A l'approche des élections municipales qui sonneront la fin de la mandature d'Eric Piolle, Alain Carignon a réalisé une sortie médiatique très commentée dans Le Monde.
"Piolle a appelé les migrants à venir. Il loge les Roms, accueille les Albanais, on a tous les gangs, Grenoble est en proie aux affrontements ethniques et à la ghettoïsation des quartiers, les gens ont peur pour leurs enfants à cause des tirs de mortier. Les narcos ont le pouvoir, ils gangrènent la ville", a ainsi dépeint le candidat de la droite.
La réponse du principal accusé ne s'est pas faite attendre. Eric Piolle s'est ému de cette tirade : "Que la vie d’Alain Carignon doit être triste pour mentir aussi allègrement et déverser sa haine. A-t-il un problème avec les migrants, les Roms et les Albanais ? Avec Grenoble, en fin de compte : comment prétendre aimer une ville qu’on dénigre aussi violemment à chaque prise de parole ?"

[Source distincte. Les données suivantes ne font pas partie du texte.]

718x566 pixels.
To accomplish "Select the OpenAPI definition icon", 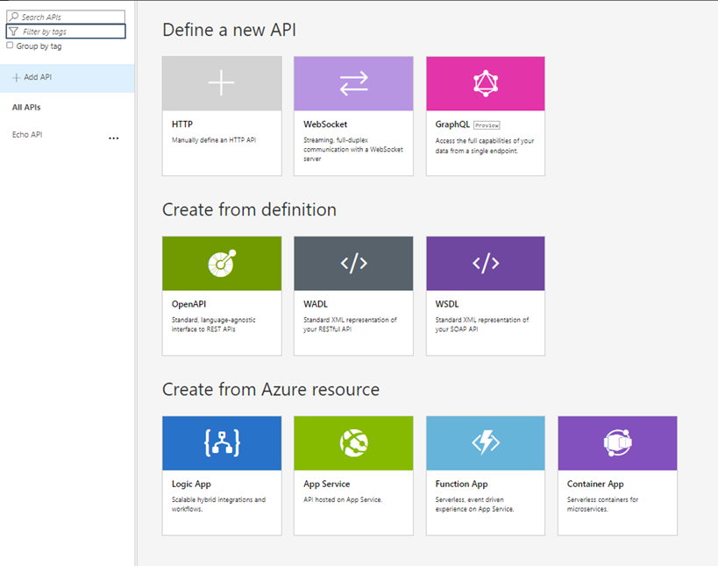I will 221,262.
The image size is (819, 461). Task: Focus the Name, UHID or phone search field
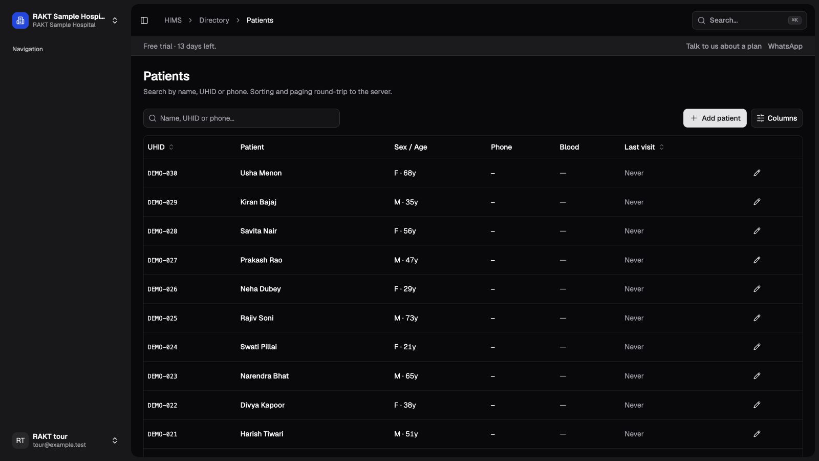click(x=242, y=118)
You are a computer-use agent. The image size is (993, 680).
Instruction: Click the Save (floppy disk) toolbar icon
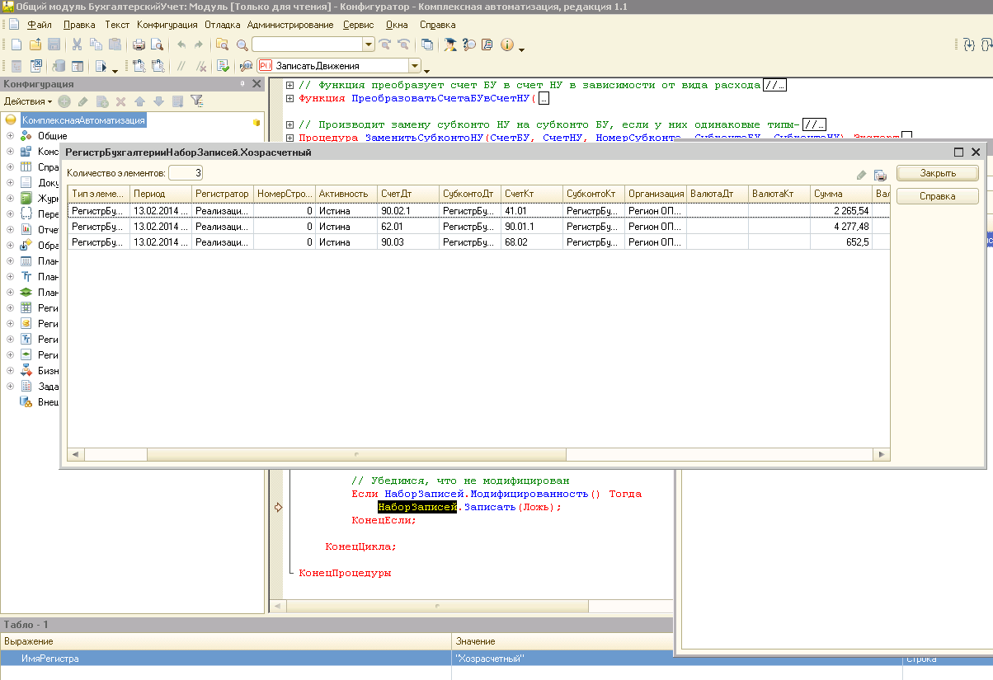(x=54, y=45)
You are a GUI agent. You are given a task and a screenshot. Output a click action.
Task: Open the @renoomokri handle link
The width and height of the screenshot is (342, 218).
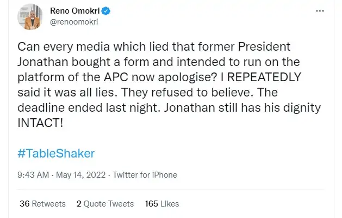73,23
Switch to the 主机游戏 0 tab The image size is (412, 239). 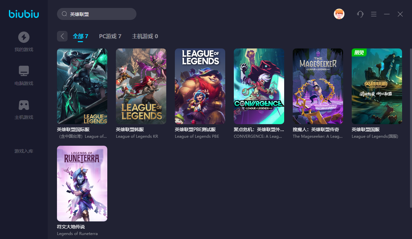pos(145,37)
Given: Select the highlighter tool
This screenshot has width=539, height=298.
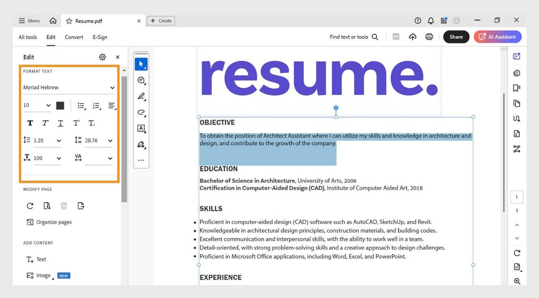Looking at the screenshot, I should (141, 96).
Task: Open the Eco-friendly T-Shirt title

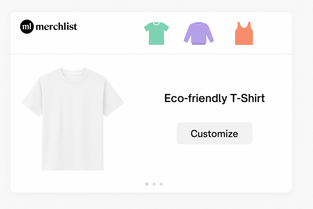Action: [x=214, y=99]
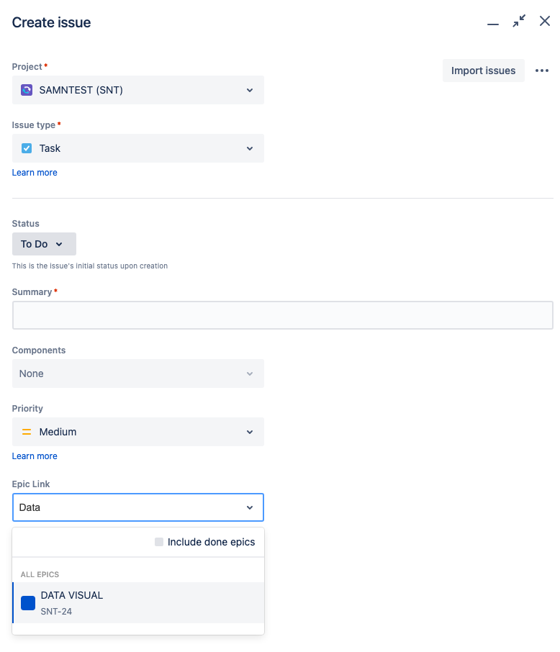This screenshot has width=560, height=652.
Task: Expand the Components None dropdown
Action: tap(138, 373)
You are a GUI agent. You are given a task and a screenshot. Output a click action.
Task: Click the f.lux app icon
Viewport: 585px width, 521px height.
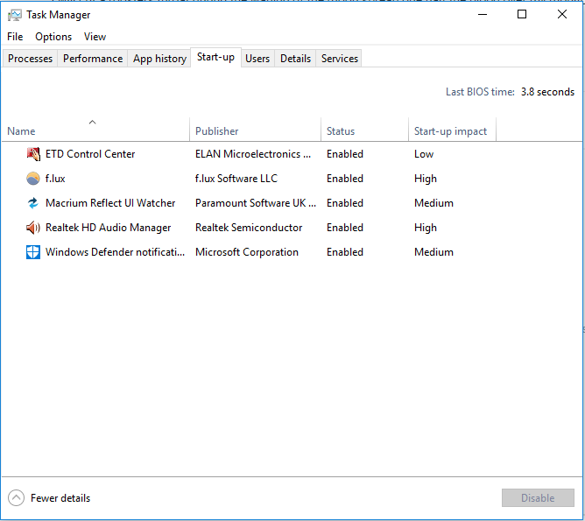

Que la vie d’Alain Carignon doit être triste pour mentir aussi allègrement et déverser sa haine. A-t-il un problème avec les migrants, les Roms et les Albanais ? Avec Grenoble, en fin de compte : comment prétendre aimer une ville qu’on dénigre aussi violemment à chaque prise de… pic.twitter.com/0HaNvgFdlq
— Éric Piolle (@EricPiolle) February 19, 2026
Pour l'édile écologiste, "les Grenoblois ne sont pas dupes de ses amalgames les plus nauséabonds, de ses mensonges éhontés".
Et de conclure en promettant que "Grenoble, ville Compagnon de la Libération, est une terre d’accueil, de résistance, de liberté, et elle le restera".